America was at its Trumpiest 100 years ago. Here’s how to prevent the worst.

Published: 3 April 2025

By Adam Hochschild
via the Washington Post newspaper website

Wilson inaugural 1917

Wilson inaugural

President Woodrow Wilson delivers his inaugural address on March 5, 1917. (Library of Congress Prints and Photographs Division)

During WWI, America lurched toward autocracy. Resistance was minimal.

Adam Hochschild is the author of “American Midnight: The Great War, a Violent Peace, and Democracy’s Forgotten Crisis.”
What was the Trumpiest period of American life before Donald Trump? And what might we learn from it?
It is easy to imagine that constitutional rights are under greater threat today than ever in the past. But history suggests otherwise. Although much of what happened during and after World War I is now long forgotten, Americans in those years saw the federal government act in ways that — so far — Trump can only dream of.
 
It shut down some 75 newspapers and magazines it found too critical and censored several hundred specific issues of others.
 
It threw into prison roughly a thousand Americans for a year or more — and a far larger number for shorter periods — solely for things they wrote or said.
 
And the Justice Department — now the center of so much perversion — chartered a nationwide vigilante group, the American Protective League. Its 250,000 members seized, roughed up and detained suspected draft evaders, violently broke up peace demonstrations, and joined government agents in raiding left-wing and labor organizations.
 
Just over a century ago, a major war, fear of foreign subversion and an administration with little respect for civil liberties unleashed several years of the worst repression in the United States since the immediate aftermath of slavery. What is unfolding in the country today is different in many ways, but this earlier period holds lessons for us about how swiftly the government can take away basic freedoms — and about our need to be vigilant to be sure it doesn’t happen again.
 
Wilson asks Congress on April 2, 1917, to declare war on Germany.

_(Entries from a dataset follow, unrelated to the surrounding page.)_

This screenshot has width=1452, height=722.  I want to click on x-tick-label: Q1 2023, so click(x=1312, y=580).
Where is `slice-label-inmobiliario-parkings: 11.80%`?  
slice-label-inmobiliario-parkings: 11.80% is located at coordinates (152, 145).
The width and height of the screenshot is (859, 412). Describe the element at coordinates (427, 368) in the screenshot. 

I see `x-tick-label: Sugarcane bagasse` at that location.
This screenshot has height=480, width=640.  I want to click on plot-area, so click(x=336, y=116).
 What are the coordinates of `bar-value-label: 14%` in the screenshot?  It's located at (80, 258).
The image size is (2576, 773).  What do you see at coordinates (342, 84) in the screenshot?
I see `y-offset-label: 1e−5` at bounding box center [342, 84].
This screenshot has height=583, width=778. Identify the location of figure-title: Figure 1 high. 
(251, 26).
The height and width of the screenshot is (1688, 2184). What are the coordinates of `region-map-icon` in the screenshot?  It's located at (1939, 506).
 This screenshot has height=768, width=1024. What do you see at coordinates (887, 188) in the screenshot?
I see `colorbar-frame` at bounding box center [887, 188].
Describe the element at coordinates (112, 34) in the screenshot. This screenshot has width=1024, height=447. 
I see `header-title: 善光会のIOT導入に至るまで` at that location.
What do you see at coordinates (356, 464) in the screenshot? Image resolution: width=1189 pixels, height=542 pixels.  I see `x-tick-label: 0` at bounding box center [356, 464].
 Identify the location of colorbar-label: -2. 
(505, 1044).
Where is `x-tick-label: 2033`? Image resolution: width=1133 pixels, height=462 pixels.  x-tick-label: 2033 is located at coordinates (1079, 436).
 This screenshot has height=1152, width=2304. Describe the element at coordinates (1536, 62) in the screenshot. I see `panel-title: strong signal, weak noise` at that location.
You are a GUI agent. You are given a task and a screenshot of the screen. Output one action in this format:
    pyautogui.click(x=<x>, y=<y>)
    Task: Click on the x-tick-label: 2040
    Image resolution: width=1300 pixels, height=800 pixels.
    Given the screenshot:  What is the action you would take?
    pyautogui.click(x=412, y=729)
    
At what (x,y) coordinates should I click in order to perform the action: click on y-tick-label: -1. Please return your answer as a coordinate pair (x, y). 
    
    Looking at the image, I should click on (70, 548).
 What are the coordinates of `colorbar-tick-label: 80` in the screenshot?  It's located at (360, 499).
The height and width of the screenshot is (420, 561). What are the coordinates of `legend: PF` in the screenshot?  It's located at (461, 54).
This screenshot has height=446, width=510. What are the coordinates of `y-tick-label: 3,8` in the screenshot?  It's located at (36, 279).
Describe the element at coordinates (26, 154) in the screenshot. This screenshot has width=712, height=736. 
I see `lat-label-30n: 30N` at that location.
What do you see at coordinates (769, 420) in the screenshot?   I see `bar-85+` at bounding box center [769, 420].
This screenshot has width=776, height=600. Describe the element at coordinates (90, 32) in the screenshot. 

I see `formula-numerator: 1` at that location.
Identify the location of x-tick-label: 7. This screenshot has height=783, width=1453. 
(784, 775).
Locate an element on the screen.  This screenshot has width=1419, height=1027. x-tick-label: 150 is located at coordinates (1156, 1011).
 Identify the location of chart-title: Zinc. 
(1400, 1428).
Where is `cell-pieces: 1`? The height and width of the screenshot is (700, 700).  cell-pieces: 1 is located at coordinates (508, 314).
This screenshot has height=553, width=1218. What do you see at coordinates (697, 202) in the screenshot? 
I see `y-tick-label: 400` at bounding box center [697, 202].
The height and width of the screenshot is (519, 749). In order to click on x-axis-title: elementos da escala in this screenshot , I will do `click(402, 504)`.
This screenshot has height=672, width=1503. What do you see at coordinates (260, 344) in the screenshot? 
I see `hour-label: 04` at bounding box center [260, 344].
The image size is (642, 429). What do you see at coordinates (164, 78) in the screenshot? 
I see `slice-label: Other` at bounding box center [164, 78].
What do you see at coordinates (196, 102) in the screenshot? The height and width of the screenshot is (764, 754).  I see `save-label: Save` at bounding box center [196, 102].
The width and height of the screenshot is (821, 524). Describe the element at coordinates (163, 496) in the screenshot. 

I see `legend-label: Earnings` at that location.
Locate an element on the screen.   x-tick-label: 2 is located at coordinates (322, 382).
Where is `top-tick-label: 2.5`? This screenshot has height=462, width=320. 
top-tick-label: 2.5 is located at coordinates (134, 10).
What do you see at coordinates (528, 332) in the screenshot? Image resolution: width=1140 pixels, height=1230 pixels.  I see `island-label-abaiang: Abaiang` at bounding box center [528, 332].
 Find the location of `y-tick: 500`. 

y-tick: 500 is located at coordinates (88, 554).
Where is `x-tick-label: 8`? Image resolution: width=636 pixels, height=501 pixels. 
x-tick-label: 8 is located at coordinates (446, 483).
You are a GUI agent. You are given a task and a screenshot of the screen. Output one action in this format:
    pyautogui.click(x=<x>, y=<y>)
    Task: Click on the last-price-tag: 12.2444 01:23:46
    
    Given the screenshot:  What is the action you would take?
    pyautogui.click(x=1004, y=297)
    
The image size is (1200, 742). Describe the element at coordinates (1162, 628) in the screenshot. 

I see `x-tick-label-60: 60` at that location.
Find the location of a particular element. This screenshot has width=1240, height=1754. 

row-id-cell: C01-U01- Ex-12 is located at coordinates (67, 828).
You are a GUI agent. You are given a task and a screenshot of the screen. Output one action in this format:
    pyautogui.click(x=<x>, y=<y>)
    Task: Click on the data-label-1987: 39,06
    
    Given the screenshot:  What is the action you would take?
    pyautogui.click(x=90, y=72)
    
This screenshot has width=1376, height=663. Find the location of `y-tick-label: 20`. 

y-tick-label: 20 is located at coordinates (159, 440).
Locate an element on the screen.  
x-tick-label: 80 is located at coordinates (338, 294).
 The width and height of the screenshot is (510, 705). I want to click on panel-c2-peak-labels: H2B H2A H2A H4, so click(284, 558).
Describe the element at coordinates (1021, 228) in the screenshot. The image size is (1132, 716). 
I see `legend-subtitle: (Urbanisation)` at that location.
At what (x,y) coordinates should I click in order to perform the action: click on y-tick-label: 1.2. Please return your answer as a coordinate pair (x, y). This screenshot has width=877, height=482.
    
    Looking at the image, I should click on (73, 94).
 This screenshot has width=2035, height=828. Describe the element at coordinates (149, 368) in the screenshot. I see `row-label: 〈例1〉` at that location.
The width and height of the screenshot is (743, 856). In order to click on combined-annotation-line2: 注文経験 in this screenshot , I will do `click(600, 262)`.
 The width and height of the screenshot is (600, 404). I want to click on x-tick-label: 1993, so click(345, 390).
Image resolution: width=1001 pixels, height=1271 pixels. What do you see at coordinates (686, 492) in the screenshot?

President Woodrow Wilson asks Congress on April 2, 1917, to declare war on Germany. (Library of Congress Prints and Photographs Division)

 
Woodrow Wilson was in his second term as president from 1917 to 1921. We think of him as a progressive idealist, and in his passionate belief in the League of Nations he surely was. But after he persuaded Congress to declare war on Germany in April 1917, he was determined to silence the sizable minority of Americans who opposed the decision. He vigorously and successfully lobbied for the Espionage Act, a sweeping measure that had little to do with espionage and provided prison terms of up to 20 years for anyone who “shall willfully make or convey false reports or false statements with intent to interfere with the operation of the military or naval forces of the United States.” The following year, that legislation was toughened to make it criminal to provide “disloyal advice” about buying war bonds, or to “utter, print, write, or publish any disloyal, profane, scurrilous, or abusive language about the form of government of the United States.”